One of your first projects is creating a retirement plan for a couple, Tom and Diane Matthews. They have just celebrated their 50th birthdays and after paying for their childrens education, they have decided to get serious about saving for retirement. Tom and Diane hope to retire 15 years from now (on their 65th birthdays), and they expect to live until age 90. Their hope is to be able to withdraw $120,000 a year from their retirement account the first withdrawal will occur on their 65th birthdays, and the 25th and final withdrawal will occur on their 89th birthdays. On their 90th birthdays, the account is expected to have a zero value (i.e., they dont expect to have any remaining funds left for their childrens inheritance). Tom and Diane currently have $250,000 saved in a retirement account, which consists of a portfolio of mutual funds that is expected to produce an annual return of 9%. To accomplish their goals, they would like to deposit an equal annual amount into their account starting one year from today (on their 51st birthdays) and continue to make those deposits through age 65. (Again, the account has an expected annual return of 9%.) Thus, they will make 15 annual end-of-year deposits to this account.

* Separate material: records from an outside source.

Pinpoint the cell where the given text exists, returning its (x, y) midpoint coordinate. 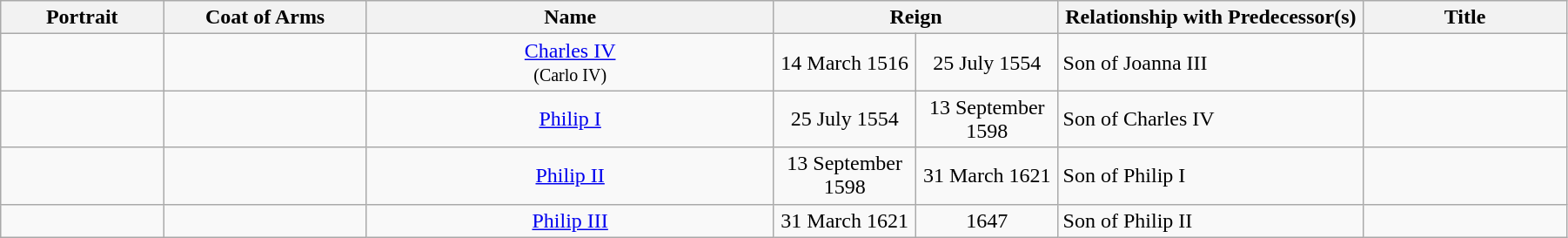
Title (1465, 17)
Philip I (569, 118)
14 March 1516 (845, 63)
Son of Charles IV (1211, 118)
Portrait (82, 17)
Relationship with Predecessor(s) (1211, 17)
Son of Philip I (1211, 176)
Philip III (569, 220)
Name (569, 17)
Philip II (569, 176)
Coat of Arms (265, 17)
Son of Joanna III (1211, 63)
Son of Philip II (1211, 220)
Reign (915, 17)
Charles IV (Carlo IV) (569, 63)
1647 (987, 220)
Locate the cell with the specified text and output its (x, y) center coordinate. 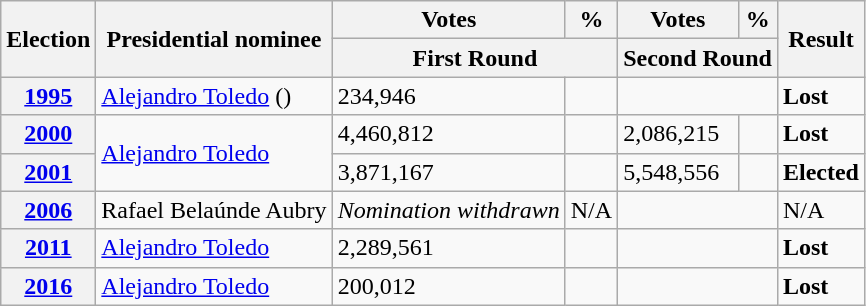
Alejandro Toledo () (214, 96)
2,086,215 (678, 134)
1995 (48, 96)
First Round (475, 58)
2006 (48, 210)
Election (48, 39)
234,946 (448, 96)
Second Round (698, 58)
2,289,561 (448, 248)
Result (820, 39)
200,012 (448, 286)
Presidential nominee (214, 39)
3,871,167 (448, 172)
2011 (48, 248)
2001 (48, 172)
2016 (48, 286)
5,548,556 (678, 172)
Elected (820, 172)
4,460,812 (448, 134)
2000 (48, 134)
Rafael Belaúnde Aubry (214, 210)
Nomination withdrawn (448, 210)
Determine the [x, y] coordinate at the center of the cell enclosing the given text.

a. How much do Tom and Diane need to contribute to the account at the end of each of the next 15 years to accomplish their goals?

b. If they wanted to have $500,000 available for inheritance at age 90, how much would they need to contribute to the account at the end of each of the next 15 years? (Assume everything else stays the same.)

c. If they instead expected to earn only 6% a year from their mutual funds, how much would they need to contribute to the account at the end of each of the next 15 years? (Continue to assume that they want to have $500,000 available for inheritance at age 90.)